Delegado responsável pelo caso, Acácio Leite, fala sobre caso de cuidadora que teria agredido menino autista em escola estadual
Reprodução/TV TEM
O delegado também afirma que o caso começou a ser investigado como maus-tratos, mas, após a conclusão das apurações e oitvas, poderá ser classificado como tortura.
"A escuta [da criança] é a prioridade. Precisamos do depoimento para entender sobre o ponto de vista da vítima, o que aconteceu. Feito isso, nós já temos um compromisso com a escola de apresentar essa servidora, ela será chamada para prestar depoimento, assim como a família para entender o contexto", disse o delgado.
À TV TEM, a mãe do menino, Denise Santos, contou que, no dia do ocorrido, ele estava nervoso ao sair da escola.

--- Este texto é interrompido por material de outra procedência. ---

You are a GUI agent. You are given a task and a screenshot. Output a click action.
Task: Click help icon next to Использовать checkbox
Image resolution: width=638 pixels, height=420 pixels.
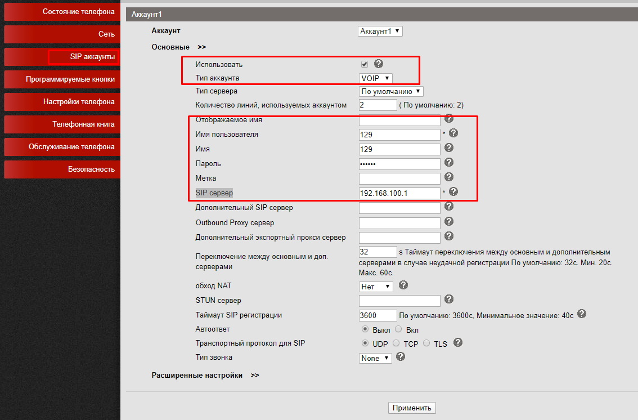pos(378,64)
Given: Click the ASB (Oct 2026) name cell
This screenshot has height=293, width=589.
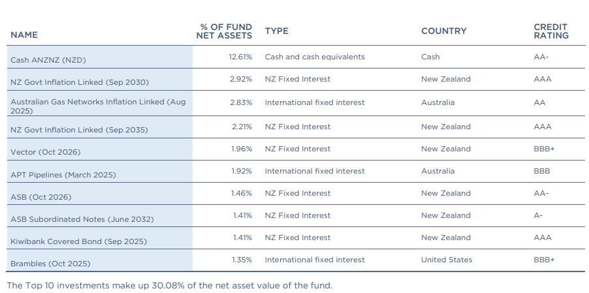Looking at the screenshot, I should point(40,196).
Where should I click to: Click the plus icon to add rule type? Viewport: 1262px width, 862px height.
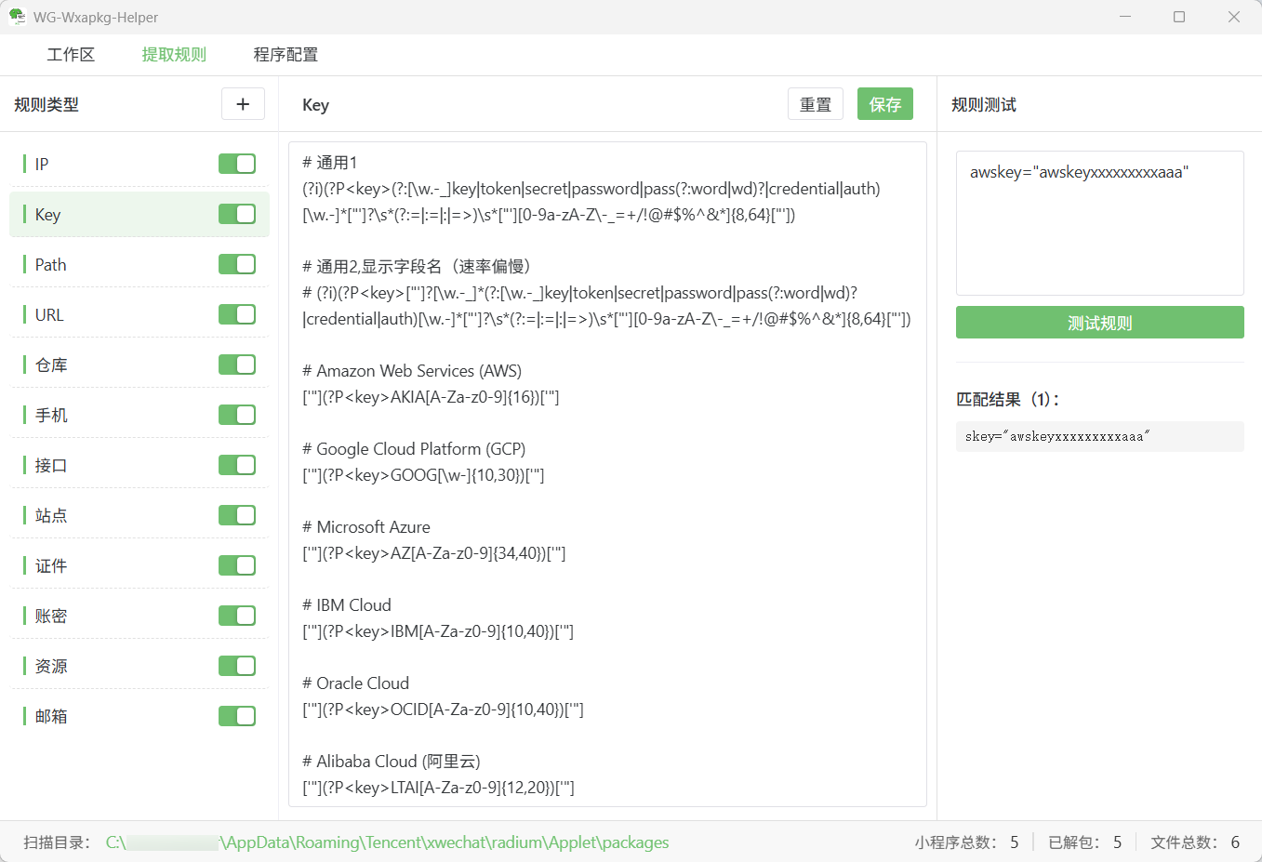click(243, 104)

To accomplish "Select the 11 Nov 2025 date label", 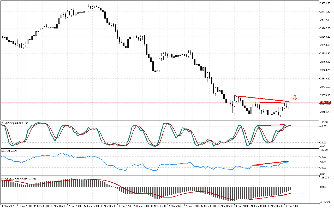I will coord(8,206).
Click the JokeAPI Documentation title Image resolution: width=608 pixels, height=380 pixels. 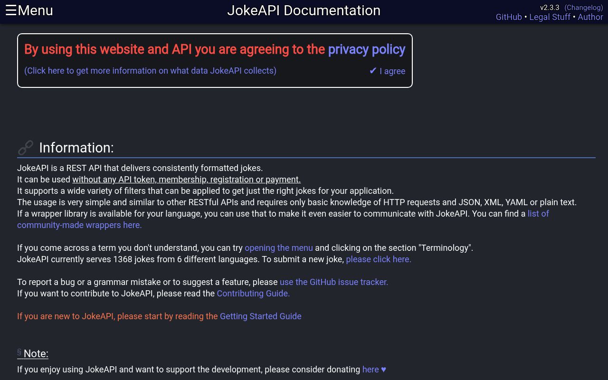click(304, 10)
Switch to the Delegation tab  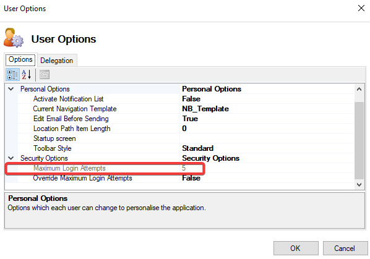click(57, 61)
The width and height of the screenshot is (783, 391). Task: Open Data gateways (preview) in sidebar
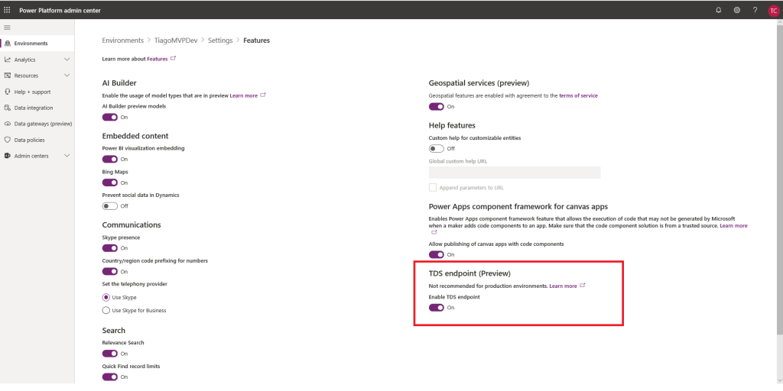tap(43, 124)
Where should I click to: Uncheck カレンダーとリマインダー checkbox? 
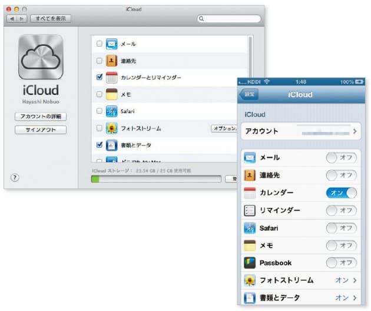99,77
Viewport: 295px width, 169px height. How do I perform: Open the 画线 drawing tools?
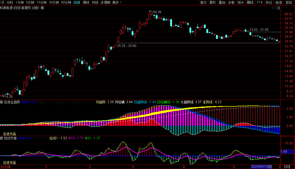[250, 2]
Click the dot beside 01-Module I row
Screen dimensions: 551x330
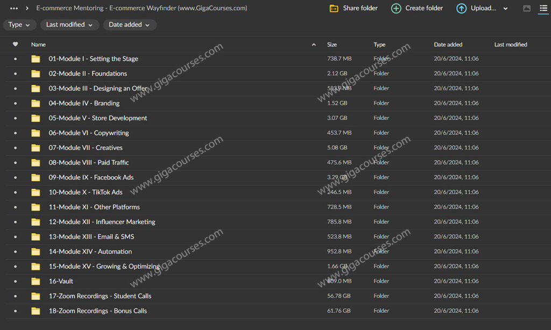point(15,59)
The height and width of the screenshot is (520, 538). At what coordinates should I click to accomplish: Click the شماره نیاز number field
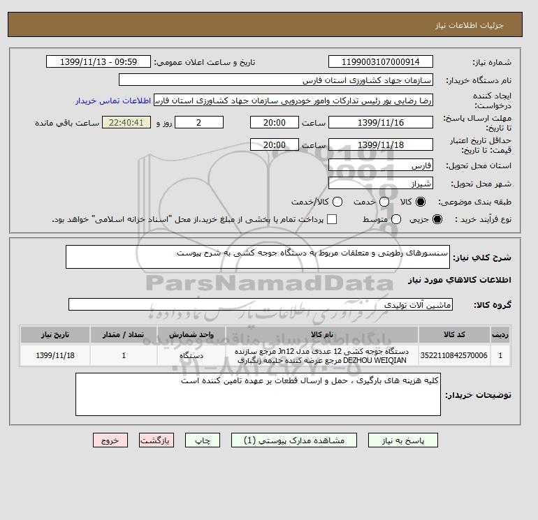pos(381,61)
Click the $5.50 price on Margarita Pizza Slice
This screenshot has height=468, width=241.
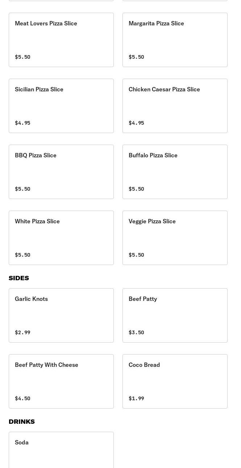coord(136,57)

"Peguei o meu filho, vim para casa e fiz várias perguntas sobre o que estava acontecendo. Ele começou a me falar que a tia apertava o braço dele, que a tia não deixava ele comer. Ele começou a falar que a tia brigava com ele quando ele ia no banheiro. As coisas que ela fez com meu filho, ela não pode ficar impune, porque o que ela fez foi muito grave. Ela não está apta para cuidar de criança nenhuma, quero justiça por tudo que ela fez", pontuou a mulher.
Denise Santos, mãe de aluno autista que teria sido agredido em escola estadual de Sorocaba (SP)
Reprodução/TV TEM
O fato de a vítima ser uma criança com o Transtorno do Espectro Autista (TEA) pode agravar a situação do crime, segundo o delegado. Outros funcionários da escola também podem ser responsabilizados como coautores, caso as agressões sejam confirmadas e eles tenham tido conhecimento do ocorrido.
"Com tranquilidade, transparência, a prioridade é entender, através da voz da criança, o que aconteceu, assim como testemunhas, ainda que sejam outras crianças, para, por fim, chegar à suposta autora. Também vai ser dado o direito de ela [cuidadora] prestar depoimento com auxílio de defesa, se for o caso", disse.
Relembre o caso
Uma mãe de Sorocaba denunciou uma das professoras auxiliares da Escola Estadual "Professor Jorge Madureira", localizada no Parque das Laranjeiras, zona norte da cidade, por agressão ao seu filho, de 11 anos, no início de abril. A criança relatou ter sofrido agressões físicas, além de ter sido impedida de utilizar o banheiro.
De acordo com o boletim de ocorrência, Denise Santos Rodrigues, a mãe do menino, começou a notar um comportamento atípico do seu filho, que frequentemente chegava chorando da escola.
Na data do ocorrido, uma das professoras responsáveis pelo atendimento educacional especializado em alunos com necessidades especiais entrou em contato com a mãe e a orientou que comparecesse à escola no dia seguinte para conversarem.
Ainda de acordo com o documento, Denise optou por não comparecer, informando que o filho não estava bem e que o encaminharia para atendimento terapêutico por conta de comportamentos estranhos.
Ao g1, a mãe informou que seu filho é diagnosticado com Transtorno do Espectro Autista (nível 2 de suporte), além de possuir deficiência intelectual e Transtorno do Déficit de Atenção com Hiperatividade (TDAH), e iniciou na escola no dia 16 de março. No entanto, já na segunda semana, não queria mais ir.
O que dizem os envolvidos
Segundo o boletim de ocorrência, a coordenadora e a diretora da escola, por meio de imagens de câmeras de segurança, teriam constatado os atos praticados pela cuidadora e, posteriormente, transferido a funcionária para outra unidade escolar.
Questionada, a vice-diretora da escola informou à mãe que, no momento em que a escola tomou ciência do ocorrido, tomou as devidas providências.
Em nota, a Secretaria Estadual da Educação informou que a Unidade Regional de Ensino (URE) Sorocaba lamenta o ocorrido e reforça que, logo após saber do ocorrido, acionou a empresa responsável pela cuidadora a fim de solicitar o afastamento da profissional, que já não atua mais na escola.
Ainda segundo a nota, uma nova cuidadora já está encarregada do estudante. A URE acrescenta que uma reunião com os pais do aluno foi realizada na segunda-feira (6) de modo a esclarecer os fatos e acolher o estudante junto aos responsáveis.
O g1 também entrou em contato diretamente com a escola para pedir um posicionamento sobre o caso, mas não recebeu retorno até a última atualização desta reportagem.